Leur correspondance est celle de deux hommes dévoués au même but: la splendeur et la gloire de la maison. Au départ, c’est Gaston Gallimard qui prend contact avec Paulhan, pour lui parler de l’un de ses livres (« Cher Monsieur »). Très vite, Paulhan collabore avec la maison (« Mon cher Gallimard », écrit-il, et GG lui répond « Cher ami ») et, dès 1923, le pli est pris, qui ne changera plus: « Cher Gaston » et « Mon cher Jean ». On ne sent pourtant pas de véritable intimité entre les deux hommes, plutôt une estime réciproque, de la confiance, la certitude qu’ils œuvrent au même but. Leurs lettres ne sont pas celles de deux amis, ni même celles d’un éditeur et de son auteur (Gallimard évoque rarement les travaux littéraires de Paulhan, sauf pour lui déconseiller de publier un volume chez un concurrent et lui racheter un texte prévu pour une collection chez Fasquelle), mais celles d’un grand patron et de son collaborateur privilégié.

**Données fournies:**

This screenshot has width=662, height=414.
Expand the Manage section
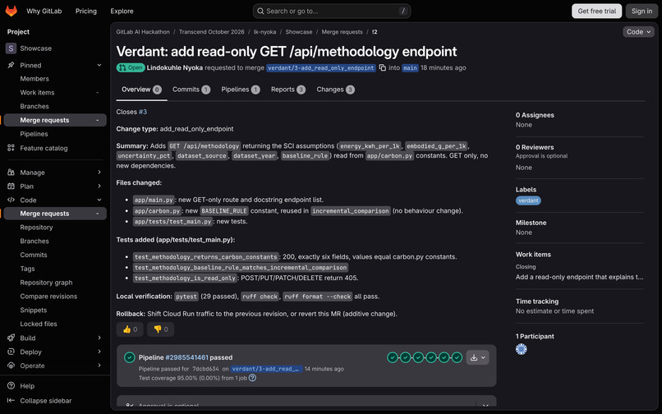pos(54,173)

---

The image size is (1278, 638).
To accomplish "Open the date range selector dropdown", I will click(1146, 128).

...

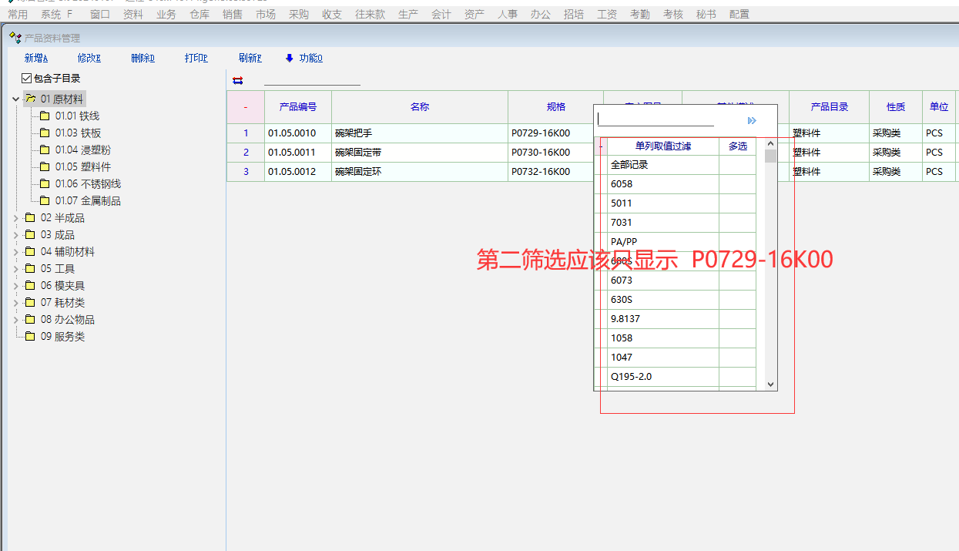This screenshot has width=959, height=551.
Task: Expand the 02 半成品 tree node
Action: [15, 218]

**Consigne 1:**
Relevez toutes les formules d'appel épistolaires citées entre guillemets dans le texte présenté.
**Consigne 2:**
Répondez aux questions suivantes à partir du texte présenté.
(a) À quel but commun les deux hommes sont-ils dévoués ?
(b) En quelle année le pli des formules d'appel est-il pris ?
(c) Chez quel concurrent un texte de Paulhan était-il prévu pour une collection ?

**Résultat attendu 1:**
« Cher Monsieur »
« Mon cher Gallimard »
« Cher ami »
« Cher Gaston »
« Mon cher Jean »

**Résultat attendu 2:**
(a) La splendeur et la gloire de la maison.
(b) En 1923.
(c) Chez Fasquelle.